To help fulfill the Mayor’s mandate, Mayor’s Office of Transportation and Utilities, in conjunction with the Streets Department developed a draft of the Complete Streets Handbook. After meeting with over 100 Philadelphians over ten public out reach meetings, MOTU and the Streets Department have released the final version of the Handbook
The Handbook does two things:
- Clearly communicate design guidance to planners, engineers and architects
- Help communities understand the City’s “tool box” for creating better streets
In December of 2012, City Council helped enshrine the policy and the handbook in the City’s every day business practices. The Complete Streets Bill, Bill No. 12053200, mandated that projects that meet a certain threshold are subject to a Complete Streets review process by the Streets and Planning Departments. Projects that meet the threshold must fill out a Complete Streets Checklist when they submit their projects for review by the appropriate departmental unit. The Checklist ensures that all engineers, developers and architects have reviewed the Complete Streets Handbook and that their designs comply with the principles set forth in the handbook. The handbook and Checklists may all be found at on the Street Departments’ webpage.

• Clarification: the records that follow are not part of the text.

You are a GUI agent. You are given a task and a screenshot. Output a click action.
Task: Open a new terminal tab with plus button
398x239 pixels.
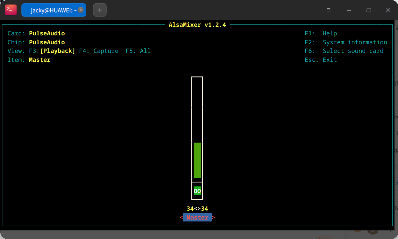click(100, 10)
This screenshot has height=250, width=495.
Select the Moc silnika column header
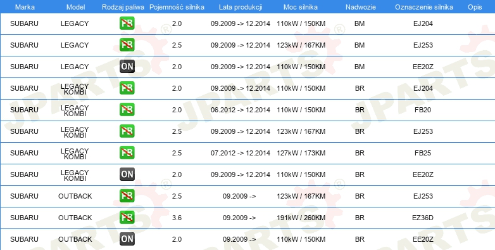coord(301,7)
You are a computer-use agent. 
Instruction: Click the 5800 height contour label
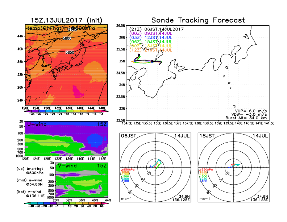[67, 38]
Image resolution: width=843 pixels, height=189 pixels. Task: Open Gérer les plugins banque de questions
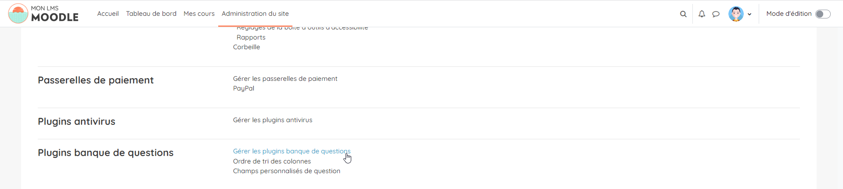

The threshold outlined in Bill No. 12053200 states that projects that require Plan of Development Review, or projects that require Civic Design Review, all need to fill out the Complete Streets Design Checklist. Similarly projects that change the curb line AND either add a lay-by-lane, require a traffic study, affect a signalized intersection, or add or expand a driveway to 24 feet will also need to fill out the Complete Streets Design Checklist, to be submitted along with all plans.
Everybody plays a part in making Philadelphia’s streets complete streets, be it the Streets Department, community groups, or developers. This new framework, which affects both public and private projects, ensures that Phialdelphia’s streets are completed, one street at a time.